【2009年12月16日】
「アレは猿の祟りよ」
大老職・土井利勝は冷たく、そして吐き捨てるように言い放った。
「アレ」とは駿河大納言・徳川忠長の奇行を指す。
徳川忠長改易の理由は2つあった。
1つ目は大御所秀忠に宛てて出した「強請状(ゆすりじょう)」だ。
忠長は大御所秀忠に対して
「100万石か、大坂城」
どちらか寄越せ、と強請ったのだ。この手紙で大御所秀忠は気分を害した。
大御所秀忠は家光将軍よりも忠長を可愛がったが、この「強請状」で大御所秀忠の忠長に対する視線が冷たいものに変わった。
2つ目は土井利勝が「アレは猿の祟り」と言った奇行だ。
「猿の祟り」とは忠長が浅間神社で猿狩りをしたことを指す。猿狩りをした理由は様々に取り沙汰されるが、浅間神社が猿を祀っている神社であることから忠長の奇行は「猿の祟り」と思われた。
猿狩り後、忠長に奇行が出始めた。
ある日、忠長は駕籠に乗って領内を視察に出た。
忠長は駕籠の中から突然脇差で駕籠掻きのおしりをブスリと刺した。
「ひいっ!」
いきなりおしりを刺された痛みとショックで駕籠掻きは駕籠を捨てて逃げ出した。
そして後日、忠長改易の決定打となる奇行が出る。
忠長が領内に狩りに出たときのことである。
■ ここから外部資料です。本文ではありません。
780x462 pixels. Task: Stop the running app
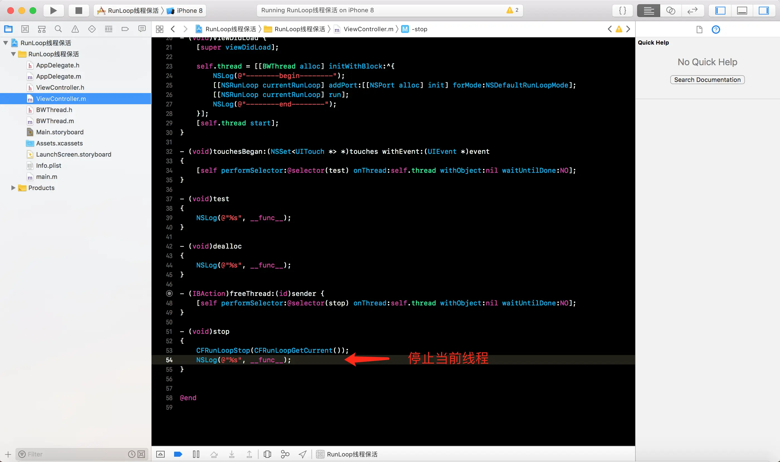coord(79,11)
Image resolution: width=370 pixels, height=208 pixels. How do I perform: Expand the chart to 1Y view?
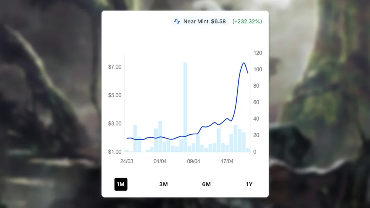coord(249,184)
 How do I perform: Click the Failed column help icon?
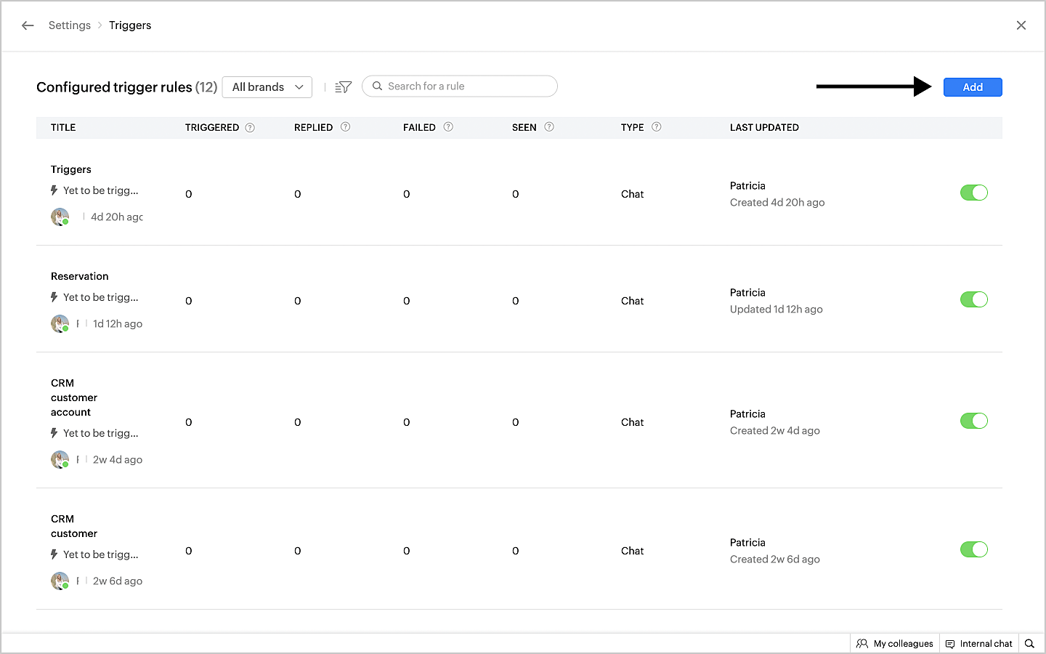[x=448, y=127]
その日は生憎の雨で、少し肌寒かった。
忠長の家臣に小浜七之助という者がいた。
七之助は「殿のからだを温めよう」と、まず民家を借りて湯を沸かしはじめた。
「温かい汁物でも」そう思って七之助は自らが湯を沸かそうと火吹き棒を口に加えて首を伸ばしたその瞬間、事件は発生した。
忠長が七之助の首を一刀で斬り落としたのだ。
親切を殺害という形で返した忠長。報いはすぐに跳ね返って来た。
小浜七之助の家族が幕府に訴え出たのだ。
七之助の家は旗本なので、話はすぐに幕府上層部まで達した。そして土井利勝の「アレは…」の発言に繋がる。
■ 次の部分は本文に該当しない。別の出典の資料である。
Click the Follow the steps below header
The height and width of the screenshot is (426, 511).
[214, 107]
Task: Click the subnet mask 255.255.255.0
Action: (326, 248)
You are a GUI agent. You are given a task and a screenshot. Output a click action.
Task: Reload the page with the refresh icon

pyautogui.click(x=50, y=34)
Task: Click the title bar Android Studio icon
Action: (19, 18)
事ここに至って、大御所秀忠は忠長の処分を決断した。忠長は甲斐府中城(甲府城)に蟄居させられた。
このあとどう処分するか。大御所秀忠はそれをきちんと決めずに死んだ。きちんと決めなかったことが、結局忠長のいのちを縮めた。
家光将軍と土井利勝は忠長を改易し、上野高崎で自害させた。